OCT layer segmentation was performed with the device segmentation algorithm (Heidelberg Eye Explorer, Heidelberg Engineering) after which each B-scan was checked for segmentation errors and manually corrected when required (Supplementary Fig. S5). The retinal nerve fibre and ganglion cell layers in mice are very thin, especially beyond the peripapillary region, and therefore cannot be reliably identified in OCT images. The signal interface between the inner plexiform layer and inner nuclear layer is easily identifiable and therefore used for segmentation. Inner retinal thickness was measured from the vitreous-retina surface to the inner plexiform layer (Supplementary Fig. S5).
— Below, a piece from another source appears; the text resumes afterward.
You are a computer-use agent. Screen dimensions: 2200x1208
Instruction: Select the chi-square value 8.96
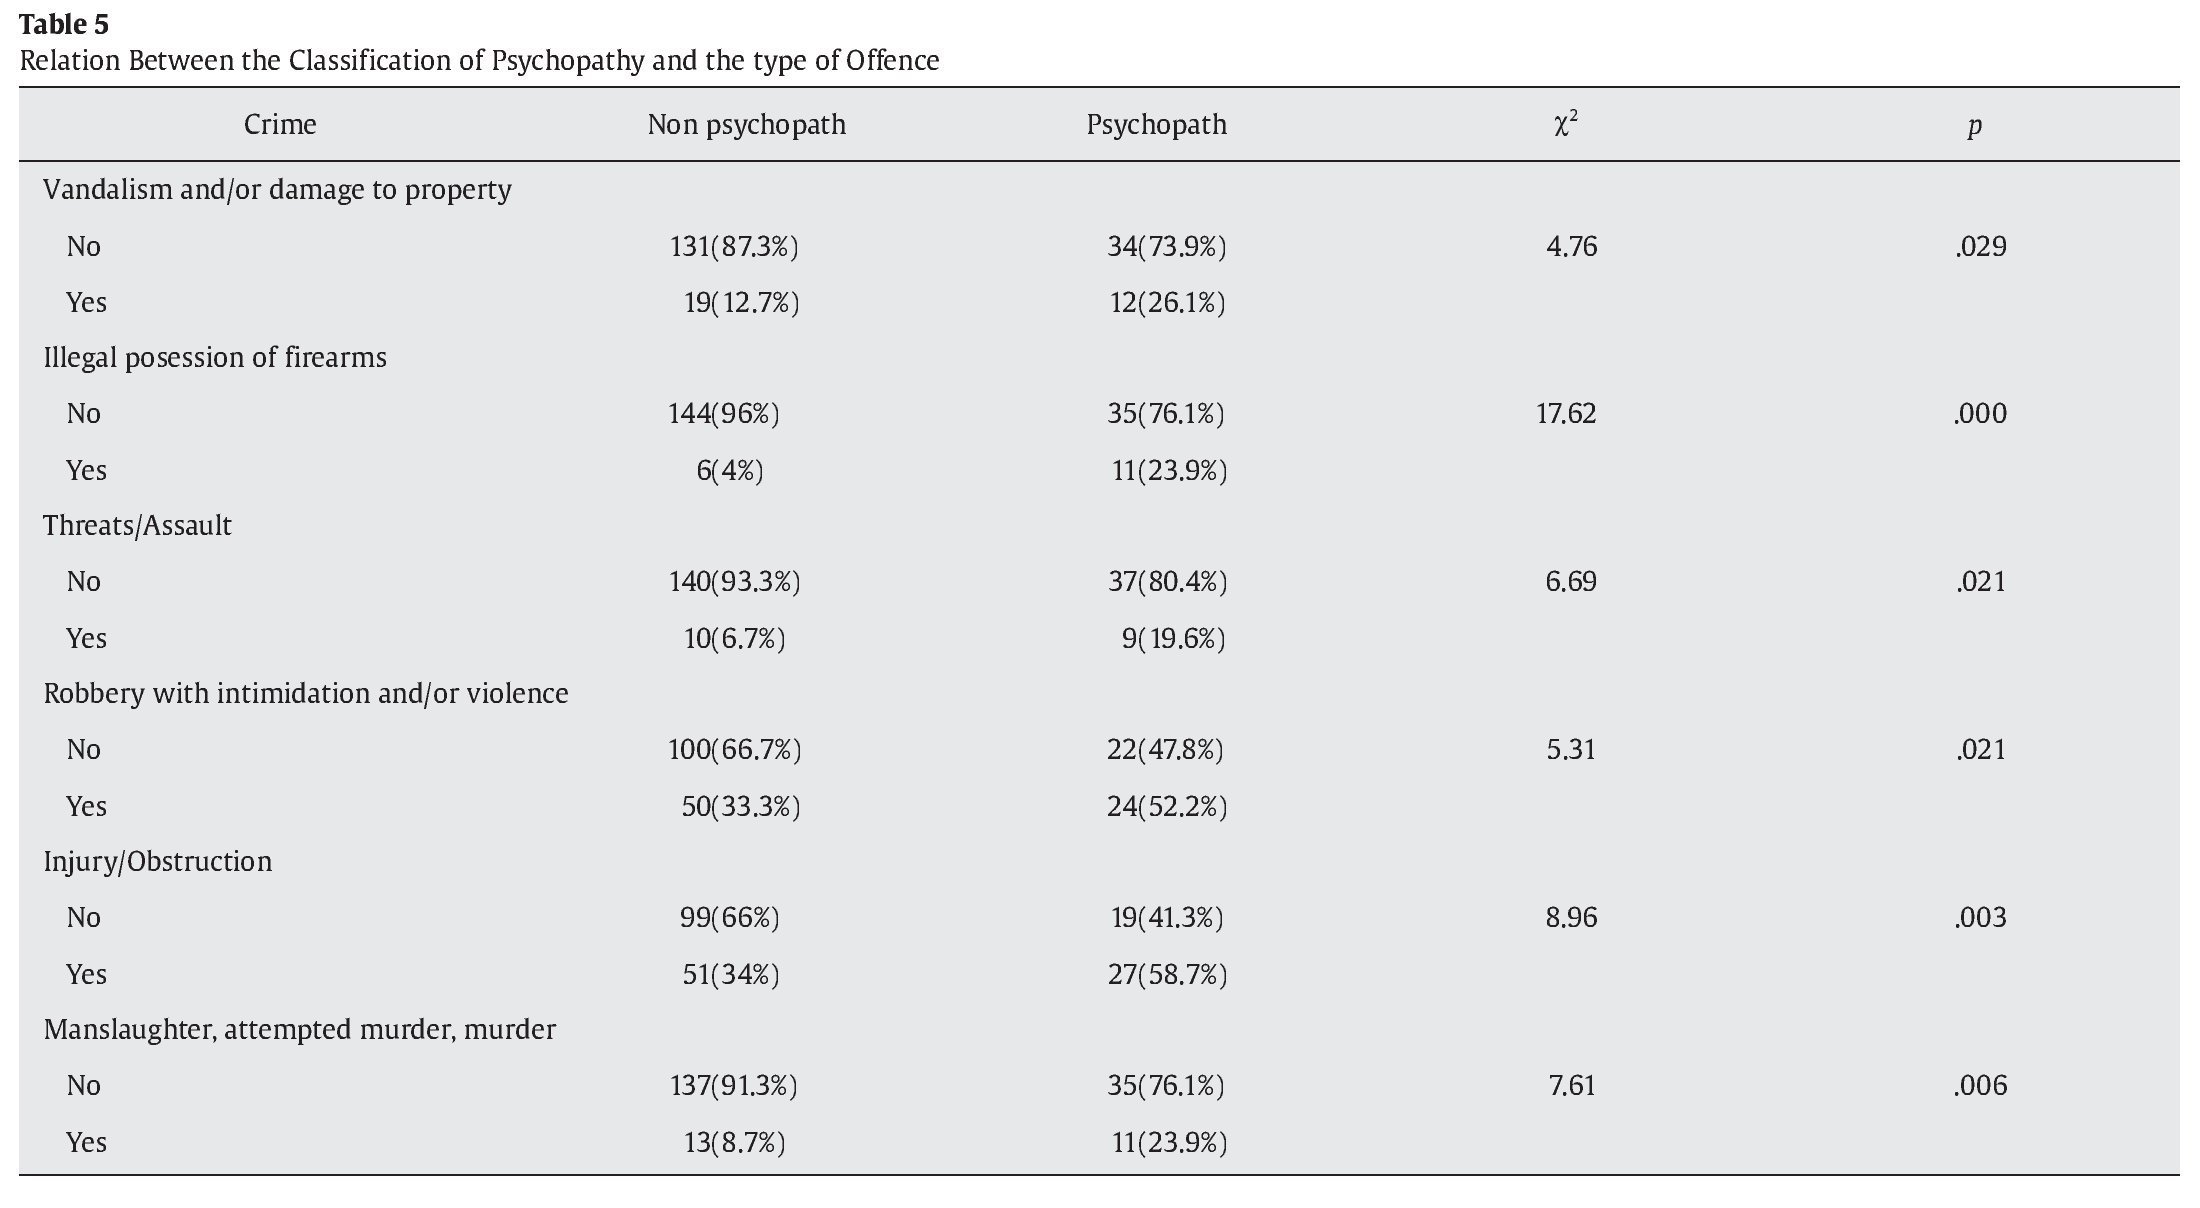point(1571,918)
Micrographs of retinal flat-mounts were imaged with a Zeiss Axio Imager M2 microscope (Carl Zeiss AG, Oberkochen, Germany) and a 20 × Plan-Apochromat objective (Carl Zeiss). Fluorescence images of the ganglion cell layer were captured with the ZEN software (Carl Zeiss) sampling the central, mid-peripheral, and peripheral retinal regions, with respect to the optic nerve head. In each sampled region, the number of cells labelled by (1) GFP, (2) RBPMS, and (3) RBPMS with GFP were quantified independently in graphics editing software (Adobe Photoshop CS6, Adobe Systems Incorporated, San Jose, CA, USA).

ERG Data Analysis

ERG waveforms were analyzed with a custom toolbox for Matlab (Mathworks, Natick, MA, USA) and filtered with a low-pass eighth-order Butterworth filter at 50 Hz prior to measuring amplitudes. Analysis of the scotopic threshold response (STR) included amplitude measurement of the positive component (pSTR), from the baseline to the initial peak, and the negative component (nSTR), from baseline to the local minimum after the pSTR. Both the pSTR and nSTR signals have been shown to reliably measure RGC function in mice42,46. For photoreceptor response, the a-wave amplitude was measured from the baseline to the maximum negative trough, while the b-wave was measured from the a-wave trough to the maximum positive peak. For comparison between experimental and control eyes, the relative amplitude (experimental/control eye) was calculated.

Statistics

Statistical analyses were performed in the open-source R platform (version 3.1.3, R Core Team, http://www.R-project.org) and Prism (version 7 for Mac, GraphPad Software, La Jolla, CA, USA). The Shapiro-Wilk normality test was used to test data for a normal distribution. Unless otherwise indicated, all results are expressed as mean (95% confidence interval) and statistical significance was assumed when p < 0.05. For in vivo cell densities second-order polynomial regression was used for each vector and the Holm-Sidak’s multiple comparisons test was used to test significance between vectors at each time point. Two-way analysis of variance (experimental/control vs. ERG stimulus strength) was applied to test the significance of the ERG data.

Data Availability

The datasets generated during and/or analysed during the current study are available from the corresponding author on reasonable request.